**Exercise instructions:**
Can you list these lines as a numbered list, skipping any blank lines and leaving out the pictures?

(Saved entries)
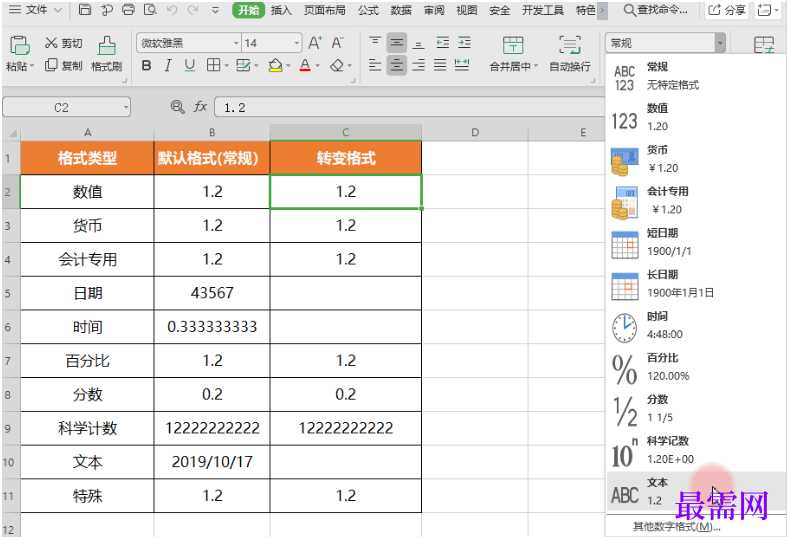
Task: Open the Formulas (公式) ribbon tab
Action: [x=368, y=10]
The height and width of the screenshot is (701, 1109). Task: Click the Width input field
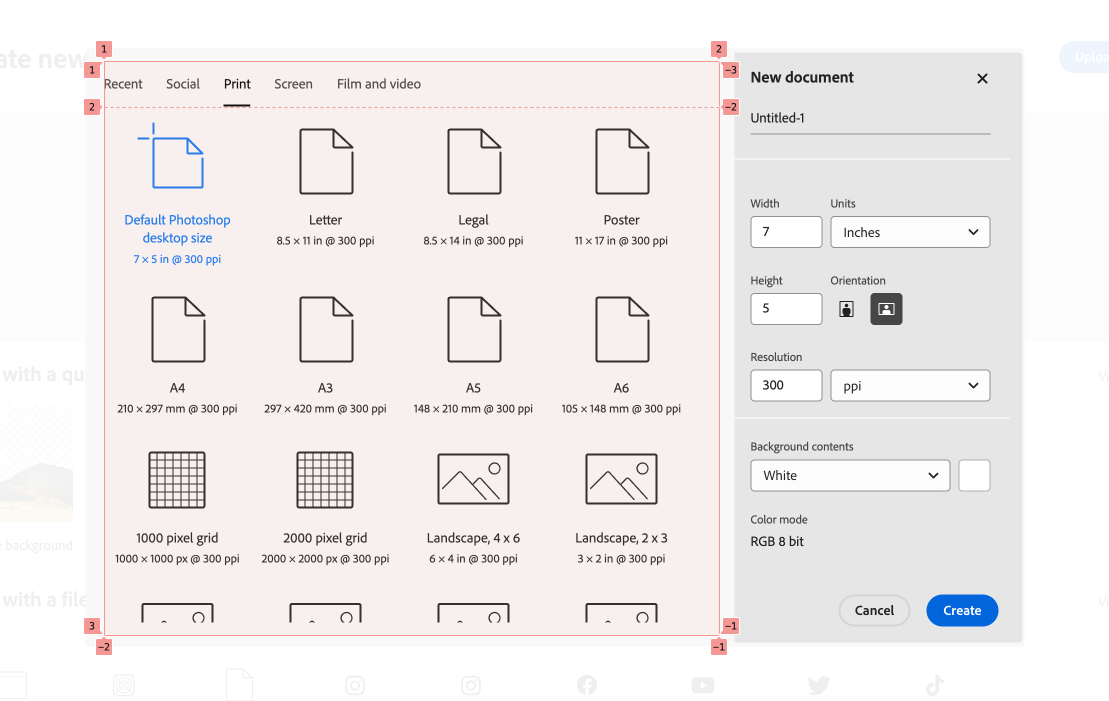(x=786, y=232)
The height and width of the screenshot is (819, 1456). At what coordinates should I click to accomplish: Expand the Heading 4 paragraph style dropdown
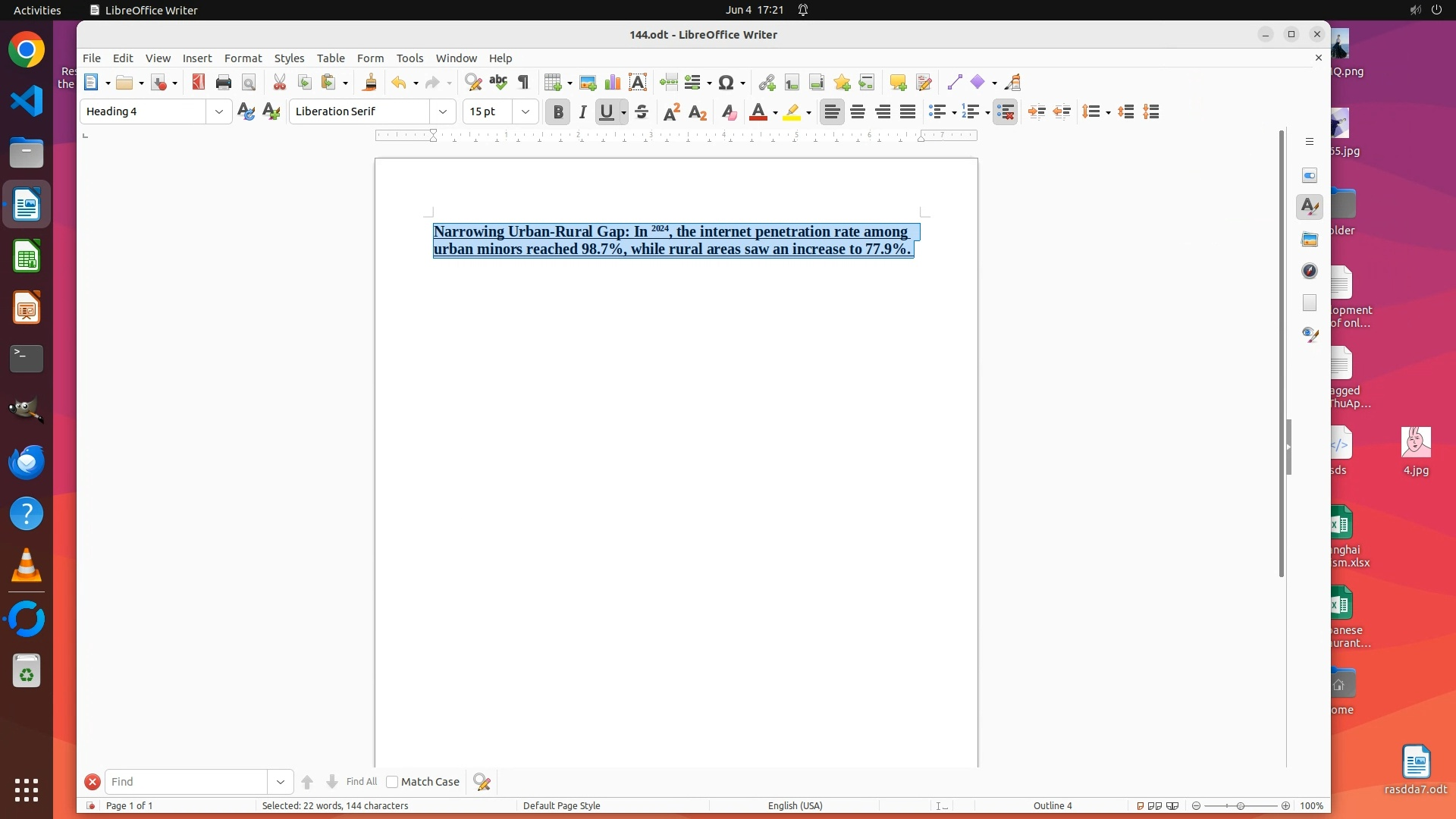coord(218,111)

**Exercise response:**
1. Task: Open the Formulas (公式) ribbon tab
2. Action: [x=368, y=10]
3. The height and width of the screenshot is (701, 1109). Task: Click the Width input field
4. (x=786, y=232)
5. The height and width of the screenshot is (819, 1456). At what coordinates should I click to accomplish: Expand the Heading 4 paragraph style dropdown
6. coord(218,111)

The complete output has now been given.